--- DATA LISTING ---

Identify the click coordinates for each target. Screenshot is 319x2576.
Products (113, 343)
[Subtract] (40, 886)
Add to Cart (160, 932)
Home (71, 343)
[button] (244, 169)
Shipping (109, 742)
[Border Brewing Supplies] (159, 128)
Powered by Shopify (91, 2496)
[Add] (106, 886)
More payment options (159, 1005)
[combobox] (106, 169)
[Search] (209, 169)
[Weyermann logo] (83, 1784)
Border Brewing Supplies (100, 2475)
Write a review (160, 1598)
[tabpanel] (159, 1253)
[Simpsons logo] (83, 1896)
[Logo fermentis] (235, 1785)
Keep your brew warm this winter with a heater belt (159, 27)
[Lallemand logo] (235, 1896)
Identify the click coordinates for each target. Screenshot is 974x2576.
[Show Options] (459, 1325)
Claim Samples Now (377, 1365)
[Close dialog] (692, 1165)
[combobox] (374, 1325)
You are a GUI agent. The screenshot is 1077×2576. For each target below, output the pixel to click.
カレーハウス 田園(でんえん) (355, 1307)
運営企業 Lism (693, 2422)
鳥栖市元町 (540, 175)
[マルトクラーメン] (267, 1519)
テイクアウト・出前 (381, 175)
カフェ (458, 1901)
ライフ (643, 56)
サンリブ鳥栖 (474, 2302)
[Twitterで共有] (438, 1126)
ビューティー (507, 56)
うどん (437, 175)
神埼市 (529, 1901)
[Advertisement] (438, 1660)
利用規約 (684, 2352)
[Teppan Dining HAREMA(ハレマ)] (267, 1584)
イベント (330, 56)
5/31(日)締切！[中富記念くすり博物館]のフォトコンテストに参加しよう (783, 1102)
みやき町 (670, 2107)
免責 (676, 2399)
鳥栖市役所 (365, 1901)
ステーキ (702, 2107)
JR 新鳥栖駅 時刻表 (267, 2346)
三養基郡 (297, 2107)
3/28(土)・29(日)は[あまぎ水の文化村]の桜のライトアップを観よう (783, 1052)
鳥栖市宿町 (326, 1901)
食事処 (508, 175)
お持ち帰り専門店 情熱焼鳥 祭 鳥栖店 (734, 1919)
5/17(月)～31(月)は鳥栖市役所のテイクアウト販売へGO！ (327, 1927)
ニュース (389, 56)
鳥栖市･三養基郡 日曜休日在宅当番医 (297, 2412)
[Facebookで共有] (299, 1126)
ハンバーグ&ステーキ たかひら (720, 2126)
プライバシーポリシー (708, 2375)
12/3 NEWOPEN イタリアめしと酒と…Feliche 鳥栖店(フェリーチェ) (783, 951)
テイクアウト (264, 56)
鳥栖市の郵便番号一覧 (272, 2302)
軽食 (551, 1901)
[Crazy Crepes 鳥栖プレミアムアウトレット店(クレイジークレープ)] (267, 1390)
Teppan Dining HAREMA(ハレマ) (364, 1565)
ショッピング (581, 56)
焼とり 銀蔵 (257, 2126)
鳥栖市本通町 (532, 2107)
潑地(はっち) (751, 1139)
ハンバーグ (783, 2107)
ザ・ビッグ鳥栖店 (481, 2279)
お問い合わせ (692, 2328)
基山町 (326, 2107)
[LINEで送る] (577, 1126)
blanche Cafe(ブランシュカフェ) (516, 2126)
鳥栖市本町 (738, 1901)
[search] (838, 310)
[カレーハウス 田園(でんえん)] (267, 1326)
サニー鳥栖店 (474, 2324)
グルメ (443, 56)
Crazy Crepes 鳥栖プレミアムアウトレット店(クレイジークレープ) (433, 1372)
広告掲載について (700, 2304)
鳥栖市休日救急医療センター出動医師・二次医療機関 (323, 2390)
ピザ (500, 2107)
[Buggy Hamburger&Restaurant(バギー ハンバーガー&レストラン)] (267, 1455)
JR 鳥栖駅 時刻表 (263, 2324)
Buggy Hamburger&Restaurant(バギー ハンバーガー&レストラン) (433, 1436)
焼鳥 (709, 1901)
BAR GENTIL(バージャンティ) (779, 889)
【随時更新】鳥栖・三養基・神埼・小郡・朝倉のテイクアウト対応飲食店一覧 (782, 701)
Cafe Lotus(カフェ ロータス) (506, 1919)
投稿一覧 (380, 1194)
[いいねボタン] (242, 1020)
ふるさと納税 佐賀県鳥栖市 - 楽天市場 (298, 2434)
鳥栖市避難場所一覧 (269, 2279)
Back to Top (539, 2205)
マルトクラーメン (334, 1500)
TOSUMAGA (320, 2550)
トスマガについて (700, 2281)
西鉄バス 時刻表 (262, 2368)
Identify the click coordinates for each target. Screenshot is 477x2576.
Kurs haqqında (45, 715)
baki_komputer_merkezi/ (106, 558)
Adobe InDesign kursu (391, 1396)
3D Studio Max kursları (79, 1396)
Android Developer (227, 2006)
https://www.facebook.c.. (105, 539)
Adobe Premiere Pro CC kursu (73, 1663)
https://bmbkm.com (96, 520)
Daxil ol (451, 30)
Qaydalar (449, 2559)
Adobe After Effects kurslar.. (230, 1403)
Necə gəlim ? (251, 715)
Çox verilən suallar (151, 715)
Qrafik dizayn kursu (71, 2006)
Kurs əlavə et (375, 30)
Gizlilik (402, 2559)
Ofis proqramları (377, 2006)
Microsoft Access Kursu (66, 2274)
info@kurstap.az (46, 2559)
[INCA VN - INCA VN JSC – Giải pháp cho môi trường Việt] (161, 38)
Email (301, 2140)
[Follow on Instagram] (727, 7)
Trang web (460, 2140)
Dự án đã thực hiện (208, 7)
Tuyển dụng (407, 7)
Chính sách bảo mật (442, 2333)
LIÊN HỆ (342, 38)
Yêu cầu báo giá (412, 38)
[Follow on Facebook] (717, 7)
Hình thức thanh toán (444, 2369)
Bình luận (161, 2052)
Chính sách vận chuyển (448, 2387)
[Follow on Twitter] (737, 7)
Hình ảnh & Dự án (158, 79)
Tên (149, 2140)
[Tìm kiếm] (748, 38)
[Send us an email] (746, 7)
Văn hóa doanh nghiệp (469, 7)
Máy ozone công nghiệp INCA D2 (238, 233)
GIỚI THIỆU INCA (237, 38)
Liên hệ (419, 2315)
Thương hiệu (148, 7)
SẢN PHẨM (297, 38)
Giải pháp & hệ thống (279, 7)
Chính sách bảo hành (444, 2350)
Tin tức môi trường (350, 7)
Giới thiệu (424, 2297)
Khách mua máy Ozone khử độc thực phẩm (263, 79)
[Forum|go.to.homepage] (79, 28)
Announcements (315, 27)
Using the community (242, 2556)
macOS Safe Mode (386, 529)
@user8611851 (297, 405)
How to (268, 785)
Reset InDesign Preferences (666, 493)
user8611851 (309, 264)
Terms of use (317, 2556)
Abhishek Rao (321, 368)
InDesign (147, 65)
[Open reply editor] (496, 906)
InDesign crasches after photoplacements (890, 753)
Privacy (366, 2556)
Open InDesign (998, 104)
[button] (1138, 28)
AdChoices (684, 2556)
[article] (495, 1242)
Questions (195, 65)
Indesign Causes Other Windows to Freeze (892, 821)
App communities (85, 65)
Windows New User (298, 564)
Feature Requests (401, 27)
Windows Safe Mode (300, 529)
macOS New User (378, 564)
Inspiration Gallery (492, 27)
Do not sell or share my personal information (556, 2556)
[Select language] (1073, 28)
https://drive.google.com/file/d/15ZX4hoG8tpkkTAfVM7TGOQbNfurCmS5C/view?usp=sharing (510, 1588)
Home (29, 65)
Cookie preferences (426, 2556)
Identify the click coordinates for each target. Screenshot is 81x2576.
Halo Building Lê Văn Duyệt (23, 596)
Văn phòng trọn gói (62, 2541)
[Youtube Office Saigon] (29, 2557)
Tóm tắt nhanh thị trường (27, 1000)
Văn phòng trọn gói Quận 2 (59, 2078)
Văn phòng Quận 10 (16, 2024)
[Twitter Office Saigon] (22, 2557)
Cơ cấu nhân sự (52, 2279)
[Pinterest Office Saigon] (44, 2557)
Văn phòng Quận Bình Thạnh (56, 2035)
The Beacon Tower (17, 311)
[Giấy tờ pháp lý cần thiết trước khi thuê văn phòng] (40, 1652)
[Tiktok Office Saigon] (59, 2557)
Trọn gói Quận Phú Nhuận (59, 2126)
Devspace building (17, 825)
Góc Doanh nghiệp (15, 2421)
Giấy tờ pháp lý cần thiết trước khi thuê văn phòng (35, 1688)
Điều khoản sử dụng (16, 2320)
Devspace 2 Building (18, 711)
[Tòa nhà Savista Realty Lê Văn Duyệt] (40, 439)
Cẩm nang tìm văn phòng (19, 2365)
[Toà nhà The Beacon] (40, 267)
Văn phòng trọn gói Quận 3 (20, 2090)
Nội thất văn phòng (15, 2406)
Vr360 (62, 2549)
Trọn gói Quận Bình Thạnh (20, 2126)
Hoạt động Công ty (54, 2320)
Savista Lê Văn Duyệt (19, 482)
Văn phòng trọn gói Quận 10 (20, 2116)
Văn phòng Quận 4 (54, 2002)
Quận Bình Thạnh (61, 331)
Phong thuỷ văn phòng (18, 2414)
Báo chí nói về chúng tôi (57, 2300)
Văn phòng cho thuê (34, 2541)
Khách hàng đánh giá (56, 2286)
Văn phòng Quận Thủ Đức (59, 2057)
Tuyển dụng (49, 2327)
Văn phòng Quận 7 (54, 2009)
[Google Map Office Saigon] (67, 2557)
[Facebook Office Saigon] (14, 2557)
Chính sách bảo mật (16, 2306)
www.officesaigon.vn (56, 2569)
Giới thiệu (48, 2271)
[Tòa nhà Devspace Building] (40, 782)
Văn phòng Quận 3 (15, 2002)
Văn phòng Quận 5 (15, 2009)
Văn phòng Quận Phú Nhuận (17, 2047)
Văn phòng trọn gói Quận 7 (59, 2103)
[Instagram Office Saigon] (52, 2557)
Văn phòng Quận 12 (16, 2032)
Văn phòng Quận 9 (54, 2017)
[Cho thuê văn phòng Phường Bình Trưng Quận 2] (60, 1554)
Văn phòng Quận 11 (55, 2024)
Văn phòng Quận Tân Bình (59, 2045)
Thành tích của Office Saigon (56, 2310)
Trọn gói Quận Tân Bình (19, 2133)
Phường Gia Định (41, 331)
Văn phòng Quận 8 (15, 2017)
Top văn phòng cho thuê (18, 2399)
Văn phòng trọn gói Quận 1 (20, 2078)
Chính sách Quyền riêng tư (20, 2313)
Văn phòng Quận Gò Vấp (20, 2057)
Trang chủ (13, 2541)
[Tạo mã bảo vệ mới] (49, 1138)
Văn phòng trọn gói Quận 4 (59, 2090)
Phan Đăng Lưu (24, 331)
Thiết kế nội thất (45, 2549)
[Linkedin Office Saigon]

---

▶ _PROBLEM REQUIREMENTS_
What you return must be the lines above that run from the line with "Using the community (242, 2556)" to the line with "Văn phòng Quận Bình Thạnh (56, 2035)", inclusive, each copied exactly.

▶ _REPLY TO THE TASK_
Using the community (242, 2556)
macOS Safe Mode (386, 529)
@user8611851 (297, 405)
How to (268, 785)
Reset InDesign Preferences (666, 493)
user8611851 (309, 264)
Terms of use (317, 2556)
Abhishek Rao (321, 368)
InDesign (147, 65)
[Open reply editor] (496, 906)
InDesign crasches after photoplacements (890, 753)
Privacy (366, 2556)
Open InDesign (998, 104)
[button] (1138, 28)
AdChoices (684, 2556)
[article] (495, 1242)
Questions (195, 65)
Indesign Causes Other Windows to Freeze (892, 821)
App communities (85, 65)
Windows New User (298, 564)
Feature Requests (401, 27)
Windows Safe Mode (300, 529)
macOS New User (378, 564)
Inspiration Gallery (492, 27)
Do not sell or share my personal information (556, 2556)
[Select language] (1073, 28)
https://drive.google.com/file/d/15ZX4hoG8tpkkTAfVM7TGOQbNfurCmS5C/view?usp=sharing (510, 1588)
Home (29, 65)
Cookie preferences (426, 2556)
Identify the click coordinates for each target. Screenshot is 81x2576.
Halo Building Lê Văn Duyệt (23, 596)
Văn phòng trọn gói (62, 2541)
[Youtube Office Saigon] (29, 2557)
Tóm tắt nhanh thị trường (27, 1000)
Văn phòng trọn gói Quận 2 (59, 2078)
Văn phòng Quận 10 (16, 2024)
[Twitter Office Saigon] (22, 2557)
Cơ cấu nhân sự (52, 2279)
[Pinterest Office Saigon] (44, 2557)
Văn phòng Quận Bình Thạnh (56, 2035)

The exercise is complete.